1I am speaking the truth in Christ--I am not lying; my conscience bears me witness in the Holy Spirit-- 2that I have great sorrow and unceasing anguish in my heart. 3For I could wish that I myself were accursed and cut off from Christ for the sake of my brothers,[a] my kinsmen according to the flesh. 4They are Israelites, and to them belong the adoption, the glory, the covenants, the giving of the law, the worship, and the promises. 5To them belong the patriarchs, and from their race, according to the flesh, is the Christ who is God over all, blessed forever. Amen.See my previous post on the problem. Paul is dealing with the issue of why his kinsmen are cut off from the mercy of God. After all, weren't they God's chosen people? Didn't they have the promises and the covenants, the adoptions and the patriarchs? What went wrong? How can Paul now say that nothing can separate us from the love of God (Romans 8) if it is so clear that the Jews are separated from the love of God?

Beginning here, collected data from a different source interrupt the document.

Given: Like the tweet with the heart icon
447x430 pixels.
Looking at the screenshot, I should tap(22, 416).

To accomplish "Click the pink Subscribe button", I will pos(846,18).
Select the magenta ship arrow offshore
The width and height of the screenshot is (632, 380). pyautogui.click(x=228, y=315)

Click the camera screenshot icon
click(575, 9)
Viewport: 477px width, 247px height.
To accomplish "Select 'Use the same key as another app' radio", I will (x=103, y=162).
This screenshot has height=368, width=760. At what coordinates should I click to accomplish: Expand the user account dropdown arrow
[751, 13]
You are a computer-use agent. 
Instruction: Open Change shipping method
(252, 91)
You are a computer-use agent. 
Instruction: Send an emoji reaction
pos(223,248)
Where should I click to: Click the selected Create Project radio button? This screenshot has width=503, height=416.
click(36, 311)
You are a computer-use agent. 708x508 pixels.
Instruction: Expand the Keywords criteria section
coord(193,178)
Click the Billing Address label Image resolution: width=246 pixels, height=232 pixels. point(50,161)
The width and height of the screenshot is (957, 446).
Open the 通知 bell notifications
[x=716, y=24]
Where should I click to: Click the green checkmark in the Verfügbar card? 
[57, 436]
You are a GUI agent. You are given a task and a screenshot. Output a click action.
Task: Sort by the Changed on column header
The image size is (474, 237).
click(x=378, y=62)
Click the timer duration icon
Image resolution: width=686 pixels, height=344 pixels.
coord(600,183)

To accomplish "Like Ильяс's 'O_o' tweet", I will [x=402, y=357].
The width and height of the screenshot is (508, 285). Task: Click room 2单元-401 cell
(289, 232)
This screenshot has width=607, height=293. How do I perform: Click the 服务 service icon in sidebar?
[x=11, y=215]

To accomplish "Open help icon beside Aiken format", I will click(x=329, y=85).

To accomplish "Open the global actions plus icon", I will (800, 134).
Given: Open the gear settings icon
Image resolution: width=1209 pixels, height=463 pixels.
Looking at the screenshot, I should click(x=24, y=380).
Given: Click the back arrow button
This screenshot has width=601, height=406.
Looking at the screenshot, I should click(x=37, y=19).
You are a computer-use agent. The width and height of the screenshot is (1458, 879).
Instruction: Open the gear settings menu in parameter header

6But it is not as though the word of God has failed. For not all who are descended from Israel belong to Israel, 7and not all are children of Abraham because they are his offspring, but "Through Isaac shall your offspring be named." 8This means that it is not the children of the flesh who are the children of God, but the children of the promise are counted as offspring. 9For this is what the promise said: "About this time next year I will return and Sarah shall have a son." 10And not only so, but also when Rebecca had conceived children by one man, our forefather Isaac, 11though they were not yet born and had done nothing either good or bad--in order that God's purpose of election might continue, not because of works but because of his call-- 12she was told, "The older will serve the younger." 13As it is written, "Jacob I loved, but Esau I hated."Paul's answer to the problem isn't that "God loves Israel as a nation," his answer is that "Not all Israel is Israel," with the two examples being his proof. God chose to love Isaac and not to love Ishmael (at least, not in the covenant-making sense). In the same way, before they had born, before they had done anything good or bad, God says "the older will serve the younger...Jacob I loved and Esau I hated." The case for national election ignores the problem that Paul is wrestling with altogether.
I'm debating whether or not to finish up Romans 9, or at least address the objection that Paul addresses, or just to move on to (L). This series of blogposts was intended to span maybe a quarter, but now I doubt if I'll finish it by the end of two. Votes in the comments encouraged.